## begin Data supplied

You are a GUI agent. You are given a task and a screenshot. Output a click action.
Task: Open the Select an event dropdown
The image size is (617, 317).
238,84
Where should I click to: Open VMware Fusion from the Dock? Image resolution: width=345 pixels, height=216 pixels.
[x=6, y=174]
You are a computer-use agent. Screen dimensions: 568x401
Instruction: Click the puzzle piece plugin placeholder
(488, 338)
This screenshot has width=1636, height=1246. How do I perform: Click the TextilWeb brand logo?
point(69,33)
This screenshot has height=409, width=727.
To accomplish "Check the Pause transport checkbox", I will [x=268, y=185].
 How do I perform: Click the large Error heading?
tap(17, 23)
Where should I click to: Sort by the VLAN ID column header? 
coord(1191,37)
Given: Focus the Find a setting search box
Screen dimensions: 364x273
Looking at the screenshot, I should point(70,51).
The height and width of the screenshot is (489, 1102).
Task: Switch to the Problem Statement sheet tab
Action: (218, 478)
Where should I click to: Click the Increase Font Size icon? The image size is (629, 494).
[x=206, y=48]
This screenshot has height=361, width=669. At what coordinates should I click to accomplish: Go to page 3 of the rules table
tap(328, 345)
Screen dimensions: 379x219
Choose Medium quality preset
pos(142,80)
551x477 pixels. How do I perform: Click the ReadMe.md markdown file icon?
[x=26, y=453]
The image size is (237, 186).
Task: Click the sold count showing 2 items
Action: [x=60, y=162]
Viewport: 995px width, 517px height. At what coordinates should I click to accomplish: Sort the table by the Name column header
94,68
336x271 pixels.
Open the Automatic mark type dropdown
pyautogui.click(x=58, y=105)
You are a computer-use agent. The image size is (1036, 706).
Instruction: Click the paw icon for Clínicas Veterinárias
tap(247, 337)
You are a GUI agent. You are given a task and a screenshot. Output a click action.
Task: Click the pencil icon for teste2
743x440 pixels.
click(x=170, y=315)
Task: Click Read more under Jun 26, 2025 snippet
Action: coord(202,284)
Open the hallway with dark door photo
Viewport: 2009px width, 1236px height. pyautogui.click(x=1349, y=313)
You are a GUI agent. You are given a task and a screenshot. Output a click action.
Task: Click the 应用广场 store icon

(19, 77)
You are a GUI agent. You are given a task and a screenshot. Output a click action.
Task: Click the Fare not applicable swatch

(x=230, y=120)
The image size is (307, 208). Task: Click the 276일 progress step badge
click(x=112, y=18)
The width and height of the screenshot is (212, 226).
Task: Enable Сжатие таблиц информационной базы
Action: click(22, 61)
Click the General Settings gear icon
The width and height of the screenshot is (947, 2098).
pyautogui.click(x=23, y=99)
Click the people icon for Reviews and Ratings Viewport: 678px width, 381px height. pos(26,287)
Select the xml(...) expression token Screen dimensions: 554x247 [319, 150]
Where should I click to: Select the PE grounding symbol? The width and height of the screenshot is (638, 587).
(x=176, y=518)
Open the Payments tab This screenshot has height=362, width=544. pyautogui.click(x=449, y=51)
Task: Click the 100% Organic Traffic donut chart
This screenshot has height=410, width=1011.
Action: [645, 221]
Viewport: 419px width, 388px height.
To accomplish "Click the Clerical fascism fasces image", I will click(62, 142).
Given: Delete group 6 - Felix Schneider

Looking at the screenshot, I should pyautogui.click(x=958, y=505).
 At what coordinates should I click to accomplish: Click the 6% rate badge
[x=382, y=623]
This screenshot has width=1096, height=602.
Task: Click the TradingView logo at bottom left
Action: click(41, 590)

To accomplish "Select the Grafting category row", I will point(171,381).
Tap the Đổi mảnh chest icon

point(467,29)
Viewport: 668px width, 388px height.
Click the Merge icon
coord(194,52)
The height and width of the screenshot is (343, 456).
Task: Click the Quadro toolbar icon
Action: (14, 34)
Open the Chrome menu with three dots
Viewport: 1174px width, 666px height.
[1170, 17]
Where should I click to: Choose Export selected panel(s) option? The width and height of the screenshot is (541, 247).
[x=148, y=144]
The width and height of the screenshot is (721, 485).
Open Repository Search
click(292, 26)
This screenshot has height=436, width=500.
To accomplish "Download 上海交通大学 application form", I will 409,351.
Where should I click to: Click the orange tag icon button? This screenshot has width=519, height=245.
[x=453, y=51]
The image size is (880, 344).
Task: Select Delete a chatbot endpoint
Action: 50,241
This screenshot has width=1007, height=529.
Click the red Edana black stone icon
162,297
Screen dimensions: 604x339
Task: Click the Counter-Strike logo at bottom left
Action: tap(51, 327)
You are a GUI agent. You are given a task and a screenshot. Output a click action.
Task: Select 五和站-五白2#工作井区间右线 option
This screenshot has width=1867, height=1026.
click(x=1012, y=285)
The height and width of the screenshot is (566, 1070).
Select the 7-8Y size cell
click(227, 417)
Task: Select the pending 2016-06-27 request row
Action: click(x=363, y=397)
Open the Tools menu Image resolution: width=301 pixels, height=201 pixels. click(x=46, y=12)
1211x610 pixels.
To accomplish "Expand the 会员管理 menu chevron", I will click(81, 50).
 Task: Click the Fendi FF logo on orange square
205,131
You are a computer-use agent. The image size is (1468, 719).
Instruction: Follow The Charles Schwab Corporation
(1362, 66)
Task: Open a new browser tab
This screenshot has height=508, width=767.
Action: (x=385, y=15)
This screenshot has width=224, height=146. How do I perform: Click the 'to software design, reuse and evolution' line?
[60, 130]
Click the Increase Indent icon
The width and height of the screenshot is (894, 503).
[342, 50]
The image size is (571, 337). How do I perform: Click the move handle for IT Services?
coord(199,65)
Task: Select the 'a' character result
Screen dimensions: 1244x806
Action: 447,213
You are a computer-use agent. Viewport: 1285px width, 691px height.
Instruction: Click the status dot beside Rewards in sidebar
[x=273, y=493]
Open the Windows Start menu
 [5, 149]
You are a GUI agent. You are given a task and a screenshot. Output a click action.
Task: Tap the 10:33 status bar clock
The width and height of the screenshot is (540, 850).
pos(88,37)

## end Data supplied

Exercise: Convert the entries above into a JSON list of strings, one string per line and no blank lines, covering the part that opens with the first line of the entries and closes with the line containing "point(69,33)", both ends included.

Full solution:
[
  "You are a GUI agent. You are given a task and a screenshot. Output a click action.",
  "Task: Open the Select an event dropdown",
  "The image size is (617, 317).",
  "238,84",
  "Where should I click to: Open VMware Fusion from the Dock? Image resolution: width=345 pixels, height=216 pixels.",
  "[x=6, y=174]",
  "You are a computer-use agent. Screen dimensions: 568x401",
  "Instruction: Click the puzzle piece plugin placeholder",
  "(488, 338)",
  "This screenshot has width=1636, height=1246. How do I perform: Click the TextilWeb brand logo?",
  "point(69,33)"
]